Moby Dick
I’ve been slowly working through my list of books, and Saturday I finally knocked another one off the list, Moby Dick. Herman Melville’s whaling epic took me a while. Inside those 663 pages, there’s probably a good 300 page book, as it is, Moby Dick covers both the human condition and the intricacies of butchering a whale in the middle of the ocean.
I found brief flashes of masterful prose in the book, some familiar quotes from Star Trek movies, and, surprisingly, I found bits of humor towards the start of the book. When Ishmael and Queequeg meet, Ishmael is already in bed when Queequeg comes into the room, undresses and crawls into bed next to him. Ishmael is scared stiff of the strange foreigner, and tries to stay quiet until Queequeg does something to frighten him, Ishmael jumps, and Queequeg jumps, and the entire scene reads like a comedy.
The comedy doesn’t last long though. Once onboard the Pequod the book turns to symbolism, quite a lot of it frankly over my head. I understand the main points. Captain Ahab, driven mad with desire for revenge against the whale that took his leg, sacrifices everything he has and everyone he knows in his monomaniacal pursuit of a single whale in the great, wide ocean.
He does finally find his whale, but between the time that they set sail and the time they finally catch up to the whale, there is a long period of general whaling. In this, we get to find out about the differences between the Right Whale and the Sperm Whale, and why the Sperm Whale is the most fearsome beast in the ocean, and how to kill one when you find it. Not only that, but how to decapitate the whale once killed, strip the blubber from its hide, and stock up the spermaceti for transport. All of this I could have done without.
What I did find interesting was the relationship between Ahab and his first mate, Starbuck. By the end of the book Starbuck wants desperately to return to Nantucket, and call off the hunt for the whale.
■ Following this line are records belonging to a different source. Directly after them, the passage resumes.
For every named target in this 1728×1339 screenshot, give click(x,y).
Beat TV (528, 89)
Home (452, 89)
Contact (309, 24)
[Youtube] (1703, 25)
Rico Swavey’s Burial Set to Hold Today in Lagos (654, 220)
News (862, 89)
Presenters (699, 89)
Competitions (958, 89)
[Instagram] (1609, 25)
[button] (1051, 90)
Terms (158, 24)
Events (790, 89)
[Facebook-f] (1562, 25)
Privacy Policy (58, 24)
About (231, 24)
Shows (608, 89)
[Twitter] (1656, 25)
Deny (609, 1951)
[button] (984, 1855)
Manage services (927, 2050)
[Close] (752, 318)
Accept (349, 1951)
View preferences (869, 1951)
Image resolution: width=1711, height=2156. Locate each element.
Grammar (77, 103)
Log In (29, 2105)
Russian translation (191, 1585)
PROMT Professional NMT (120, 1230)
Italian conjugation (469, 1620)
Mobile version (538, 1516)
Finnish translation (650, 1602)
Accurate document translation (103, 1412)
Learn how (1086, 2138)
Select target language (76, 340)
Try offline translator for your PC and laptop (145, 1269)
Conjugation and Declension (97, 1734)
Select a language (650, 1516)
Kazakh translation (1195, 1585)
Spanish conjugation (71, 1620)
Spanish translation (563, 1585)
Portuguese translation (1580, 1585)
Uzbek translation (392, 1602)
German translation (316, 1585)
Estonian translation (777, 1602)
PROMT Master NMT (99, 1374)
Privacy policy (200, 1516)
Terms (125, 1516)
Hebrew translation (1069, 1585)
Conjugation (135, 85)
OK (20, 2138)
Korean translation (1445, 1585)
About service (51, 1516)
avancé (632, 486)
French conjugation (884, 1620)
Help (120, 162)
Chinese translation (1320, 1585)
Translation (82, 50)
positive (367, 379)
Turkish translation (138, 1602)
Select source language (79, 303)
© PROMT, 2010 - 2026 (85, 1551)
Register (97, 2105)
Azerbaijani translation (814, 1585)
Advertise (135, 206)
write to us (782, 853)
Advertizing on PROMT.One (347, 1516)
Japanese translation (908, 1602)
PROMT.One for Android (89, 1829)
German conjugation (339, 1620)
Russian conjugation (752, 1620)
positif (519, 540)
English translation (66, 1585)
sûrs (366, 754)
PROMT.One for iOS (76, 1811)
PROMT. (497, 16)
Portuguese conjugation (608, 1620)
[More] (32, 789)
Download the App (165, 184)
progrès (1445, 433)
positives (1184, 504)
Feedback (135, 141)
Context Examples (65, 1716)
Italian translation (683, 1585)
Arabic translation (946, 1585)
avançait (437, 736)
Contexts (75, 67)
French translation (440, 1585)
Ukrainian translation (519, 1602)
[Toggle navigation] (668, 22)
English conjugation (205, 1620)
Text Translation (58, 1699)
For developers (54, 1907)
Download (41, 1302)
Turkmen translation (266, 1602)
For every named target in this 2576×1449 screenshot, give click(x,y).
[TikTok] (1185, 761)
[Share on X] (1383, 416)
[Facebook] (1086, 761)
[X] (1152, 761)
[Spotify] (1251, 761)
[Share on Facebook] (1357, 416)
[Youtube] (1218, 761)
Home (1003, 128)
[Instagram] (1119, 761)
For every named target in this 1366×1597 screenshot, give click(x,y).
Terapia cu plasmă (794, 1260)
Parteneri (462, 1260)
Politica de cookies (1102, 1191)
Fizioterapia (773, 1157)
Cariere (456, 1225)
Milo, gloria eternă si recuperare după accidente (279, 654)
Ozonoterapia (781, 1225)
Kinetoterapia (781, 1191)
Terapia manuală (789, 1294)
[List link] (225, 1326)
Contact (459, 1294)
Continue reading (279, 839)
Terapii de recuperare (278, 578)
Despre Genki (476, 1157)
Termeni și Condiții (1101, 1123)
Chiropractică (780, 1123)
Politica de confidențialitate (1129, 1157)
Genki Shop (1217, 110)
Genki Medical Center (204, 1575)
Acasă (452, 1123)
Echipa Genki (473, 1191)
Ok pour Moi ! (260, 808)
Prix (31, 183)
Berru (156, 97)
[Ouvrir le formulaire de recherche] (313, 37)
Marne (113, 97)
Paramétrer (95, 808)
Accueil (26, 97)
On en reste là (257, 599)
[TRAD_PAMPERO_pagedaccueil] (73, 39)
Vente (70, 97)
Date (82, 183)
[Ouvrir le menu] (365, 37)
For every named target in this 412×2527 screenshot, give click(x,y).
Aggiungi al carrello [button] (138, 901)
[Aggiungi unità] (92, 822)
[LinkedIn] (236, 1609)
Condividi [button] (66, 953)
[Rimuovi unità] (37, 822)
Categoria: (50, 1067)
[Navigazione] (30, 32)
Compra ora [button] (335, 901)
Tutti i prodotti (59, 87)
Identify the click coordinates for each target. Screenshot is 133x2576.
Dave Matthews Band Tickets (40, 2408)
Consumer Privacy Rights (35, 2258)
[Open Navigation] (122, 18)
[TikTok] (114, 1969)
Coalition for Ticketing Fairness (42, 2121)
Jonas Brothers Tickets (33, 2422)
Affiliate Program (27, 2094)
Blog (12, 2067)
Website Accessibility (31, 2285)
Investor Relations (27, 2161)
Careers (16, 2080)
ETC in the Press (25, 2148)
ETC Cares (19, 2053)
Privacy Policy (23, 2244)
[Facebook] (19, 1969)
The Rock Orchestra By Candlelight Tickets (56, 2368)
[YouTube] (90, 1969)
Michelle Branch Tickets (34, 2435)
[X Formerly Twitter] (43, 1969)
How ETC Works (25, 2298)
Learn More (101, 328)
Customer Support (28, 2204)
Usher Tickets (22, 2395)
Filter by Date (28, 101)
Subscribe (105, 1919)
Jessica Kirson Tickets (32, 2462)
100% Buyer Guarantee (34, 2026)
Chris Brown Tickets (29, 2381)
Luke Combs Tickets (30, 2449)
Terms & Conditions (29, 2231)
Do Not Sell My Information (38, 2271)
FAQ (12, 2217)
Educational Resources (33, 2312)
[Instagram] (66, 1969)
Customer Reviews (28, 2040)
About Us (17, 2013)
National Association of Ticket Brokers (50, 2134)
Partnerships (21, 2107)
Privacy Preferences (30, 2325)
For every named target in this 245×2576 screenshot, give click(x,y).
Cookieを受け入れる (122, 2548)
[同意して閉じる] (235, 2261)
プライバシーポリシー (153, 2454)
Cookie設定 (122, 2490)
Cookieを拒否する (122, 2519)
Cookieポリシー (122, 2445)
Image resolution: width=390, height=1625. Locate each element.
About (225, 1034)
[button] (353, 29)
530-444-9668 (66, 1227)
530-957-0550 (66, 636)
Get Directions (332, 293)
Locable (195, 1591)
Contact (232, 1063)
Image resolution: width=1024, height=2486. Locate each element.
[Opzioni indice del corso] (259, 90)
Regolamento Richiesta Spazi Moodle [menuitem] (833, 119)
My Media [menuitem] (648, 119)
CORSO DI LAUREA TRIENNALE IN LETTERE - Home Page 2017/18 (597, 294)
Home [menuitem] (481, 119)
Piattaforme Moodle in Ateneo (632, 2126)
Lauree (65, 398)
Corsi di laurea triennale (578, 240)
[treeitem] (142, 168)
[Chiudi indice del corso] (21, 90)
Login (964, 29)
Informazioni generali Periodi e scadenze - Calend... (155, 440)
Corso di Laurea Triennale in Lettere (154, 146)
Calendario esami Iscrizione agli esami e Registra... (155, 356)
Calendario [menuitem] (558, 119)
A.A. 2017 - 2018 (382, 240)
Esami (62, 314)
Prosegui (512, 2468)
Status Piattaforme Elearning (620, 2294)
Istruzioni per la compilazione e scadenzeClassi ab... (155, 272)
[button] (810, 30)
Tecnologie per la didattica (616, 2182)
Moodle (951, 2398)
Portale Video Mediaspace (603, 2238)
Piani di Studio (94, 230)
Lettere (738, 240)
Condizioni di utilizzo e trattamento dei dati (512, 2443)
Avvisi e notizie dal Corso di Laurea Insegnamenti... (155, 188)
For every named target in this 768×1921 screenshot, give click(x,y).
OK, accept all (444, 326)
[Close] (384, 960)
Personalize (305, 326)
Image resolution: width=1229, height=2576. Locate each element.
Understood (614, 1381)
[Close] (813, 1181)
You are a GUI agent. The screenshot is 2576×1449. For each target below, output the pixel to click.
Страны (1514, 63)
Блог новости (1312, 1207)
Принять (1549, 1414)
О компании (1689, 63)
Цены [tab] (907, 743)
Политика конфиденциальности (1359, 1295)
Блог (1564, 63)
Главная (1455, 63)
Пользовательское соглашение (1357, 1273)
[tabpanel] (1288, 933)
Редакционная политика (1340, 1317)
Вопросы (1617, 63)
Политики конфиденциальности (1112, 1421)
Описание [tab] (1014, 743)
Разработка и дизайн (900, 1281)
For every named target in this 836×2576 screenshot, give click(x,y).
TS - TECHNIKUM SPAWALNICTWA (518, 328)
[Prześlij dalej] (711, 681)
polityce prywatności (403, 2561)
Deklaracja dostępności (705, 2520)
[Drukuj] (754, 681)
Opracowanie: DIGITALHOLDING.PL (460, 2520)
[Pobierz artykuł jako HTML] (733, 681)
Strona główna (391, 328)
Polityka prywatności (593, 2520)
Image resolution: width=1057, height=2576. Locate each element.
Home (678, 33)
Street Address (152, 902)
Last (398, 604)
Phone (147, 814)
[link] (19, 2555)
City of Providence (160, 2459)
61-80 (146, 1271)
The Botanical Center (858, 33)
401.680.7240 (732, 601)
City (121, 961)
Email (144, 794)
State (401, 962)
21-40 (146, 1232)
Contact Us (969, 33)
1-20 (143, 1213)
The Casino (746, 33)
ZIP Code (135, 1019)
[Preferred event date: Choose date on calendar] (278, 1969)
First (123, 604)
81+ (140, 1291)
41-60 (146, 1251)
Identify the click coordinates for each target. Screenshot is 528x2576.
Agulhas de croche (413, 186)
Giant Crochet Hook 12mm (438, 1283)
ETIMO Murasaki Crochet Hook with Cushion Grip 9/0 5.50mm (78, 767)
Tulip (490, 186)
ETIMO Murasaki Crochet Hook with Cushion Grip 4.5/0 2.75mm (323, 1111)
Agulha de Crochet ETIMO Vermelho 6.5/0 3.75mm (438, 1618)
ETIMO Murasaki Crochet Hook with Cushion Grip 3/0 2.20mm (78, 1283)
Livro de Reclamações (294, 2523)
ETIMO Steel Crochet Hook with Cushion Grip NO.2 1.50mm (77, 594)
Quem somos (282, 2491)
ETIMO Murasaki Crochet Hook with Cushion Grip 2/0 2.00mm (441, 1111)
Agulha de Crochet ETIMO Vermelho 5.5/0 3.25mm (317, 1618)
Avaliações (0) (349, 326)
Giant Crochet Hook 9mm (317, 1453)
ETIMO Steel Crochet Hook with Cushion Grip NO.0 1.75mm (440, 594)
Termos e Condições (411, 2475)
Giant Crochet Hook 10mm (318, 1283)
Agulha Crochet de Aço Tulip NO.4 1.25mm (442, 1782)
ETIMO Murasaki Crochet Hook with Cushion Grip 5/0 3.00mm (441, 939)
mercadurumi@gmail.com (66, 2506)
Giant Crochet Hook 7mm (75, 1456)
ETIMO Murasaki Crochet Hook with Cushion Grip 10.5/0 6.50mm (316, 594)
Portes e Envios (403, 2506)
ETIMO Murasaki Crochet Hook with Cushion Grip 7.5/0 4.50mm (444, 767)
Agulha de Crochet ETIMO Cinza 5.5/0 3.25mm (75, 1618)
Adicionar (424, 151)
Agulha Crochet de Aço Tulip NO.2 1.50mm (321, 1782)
Ahab, driven solely and completely by his need to kill the white whale refuses. Starbuck considers killing the captain, sneaks into his cabin with his gun and contemplates murder, but he can’t do it. Starbuck can’t allow himself to take another mans life, even if it would have meant saving the lives of everyone else on the ship.
Ahab’s obsession destroys him, and his entire crew, except the one who survived to tell the tale. In the end, Ahab knew he was beat, but he refused to give up.
“Towards thee I roll, thou all-destroying but unconquering whale; to the last I grapple with thee; from hell’s heart I stab at thee; for hate’s sake I spit my last breath at thee. Sink all coffins and all hearses to one common pool! and since neither can be mine, let me then tow to pieces, while still chasing thee, though tied to thee, thou damned whale! Thus, I give up the spear!”
The purity of Ahab’s obsession is best captured in this famous quote:
“All that most maddens and torments; all that stirs up the lees of things; all truth with malice in it; all that cracks the sinews and cakes the brain; all the subtle demonisms of life and thought; all evil, to crazy Ahab, were visibly personified, and made practically assailable in Moby Dick. He piled upon the whale’s white hump the sum of all the general rage and hate felt by his whole race from Adam down; and then, as if his chest had been a mortar, he burst his hot heart’s shell upon it.”
- Moby Dick, Herman Melville
Ahab felt that all wrong, all evil, all torment for all of history was the fault of Moby Dick. Crazy, right?
That’s one of the issues I have with the book though. Melville kept telling us how mad Ahab was, but for most of the book he just seemed like a jerk. Obsessive, yes, but crazy? It would have been more interesting to see more of the inner workings of Ahabs mind in the earlier and middling parts of the book than at the end.
I’m glad to have read the book, but I’m not sure I’ll ever read it again. It took months for me to get through, I just kept losing interest. Like McNulty likes to say, there’s probably a fantastic 300 page book inside the 660 pages of Moby Dick.